__Tasks and exercises__:
a - Give the titles of all five books recommended in the book list below.
b - Translate this sentence from the book list below into Spanish: "Sims gives a tour of a full day, from dawn to night, with science, mythology, and men like Galileo and Edgar Allan Poe."

__Text block__:
____________

1. The Best of Lady Churchill's Rosebud Wristlet edited by Kelly Link and Gavin J. Grant
LCRW is one of my favorite literary magazines, featuring authors like Jeffrey Ford and Nalo Hopkinson and strange and lovely stories you won't see being published in the Paris Review or VQR. (And why not, I might ask you.) The fact that one of the editors is one of the best living short story writers doesn't hurt.
2. Apollo's Fire: A Day on Earth in Nature and Imagination by Michael Sims
On one page you might find an explanation on the rising and falling of ozone levels in our air, on another the history of the myth of Apollo. Sims gives a tour of a full day, from dawn to night, with science, mythology, and men like Galileo and Edgar Allan Poe.
3. All Things Are Labor: Stories by Katherine Arnoldi
I had been wondering what happened to Arnoldi. I read her graphic memoir “The Amazing True Story of a Teenage Single Mom” when it came out and loved it. She finally follows it up with a collection of prose stories, and it is just as good.
4. Mercy by Lara Santoro
Santoro has been covering the AIDS pandemic, wars, genocide, famines… Now she's out with a novel about a hard drinking journalist working in Africa. It has some of the obvious Graham Greene echoes, but that's never been a bad thing.
5. Gold by Dan Rhodes
Rhodes is one of my favorite short story writers. I have read “Anthropology” a dozen times, at least. Now he's written a small slip of a novel, but he could write mathematical proofs and I would still read them.

____________

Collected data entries

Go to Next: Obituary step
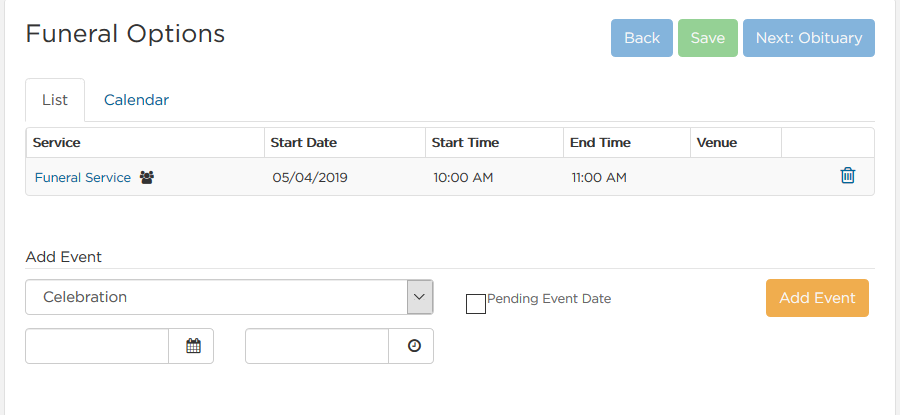900x415 pixels. pyautogui.click(x=809, y=38)
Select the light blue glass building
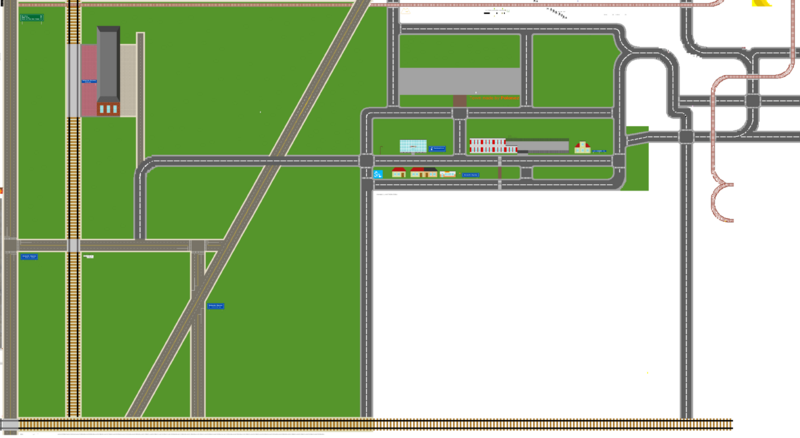Viewport: 800px width, 438px height. tap(412, 146)
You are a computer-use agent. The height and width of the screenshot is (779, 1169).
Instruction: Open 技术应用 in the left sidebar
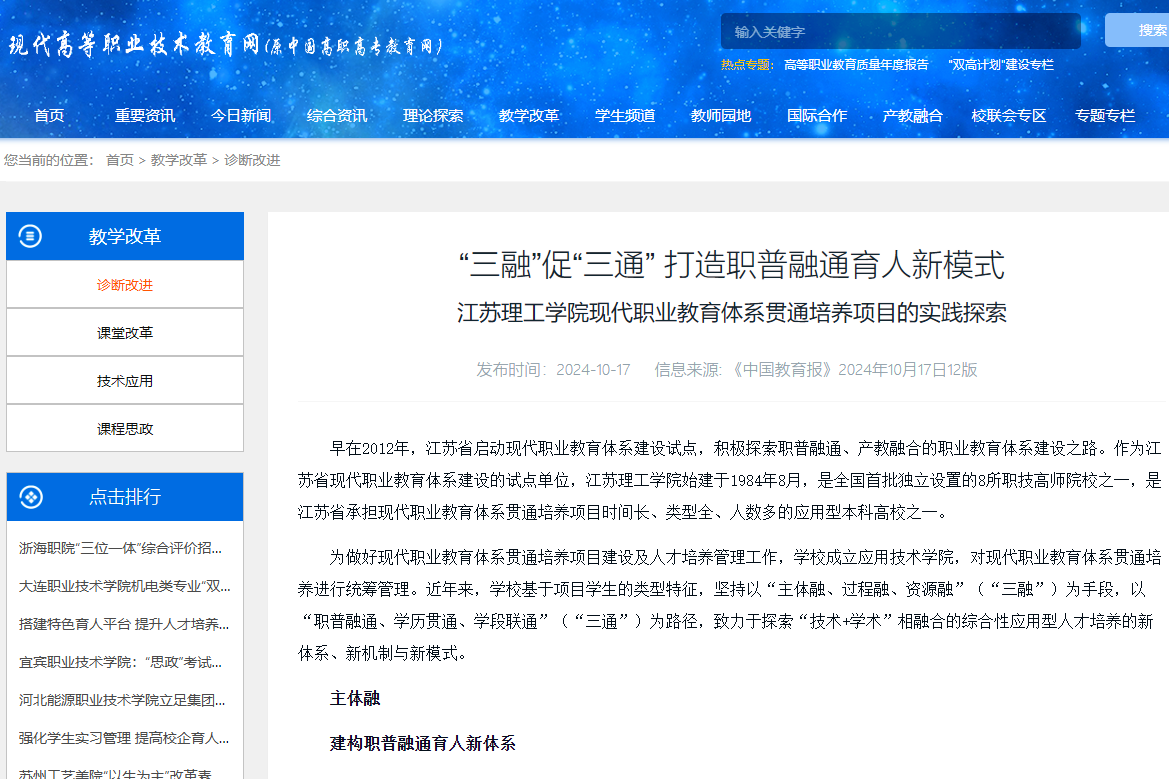click(x=125, y=381)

____________

__Answers for this exercise__:
a -
1. The Best of Lady Churchill's Rosebud Wristlet
2. Apollo's Fire: A Day on Earth in Nature and Imagination
3. All Things Are Labor: Stories
4. Mercy
5. Gold

b - Sims ofrece un recorrido por un día completo, del amanecer a la noche, con ciencia, mitología y hombres como Galileo y Edgar Allan Poe.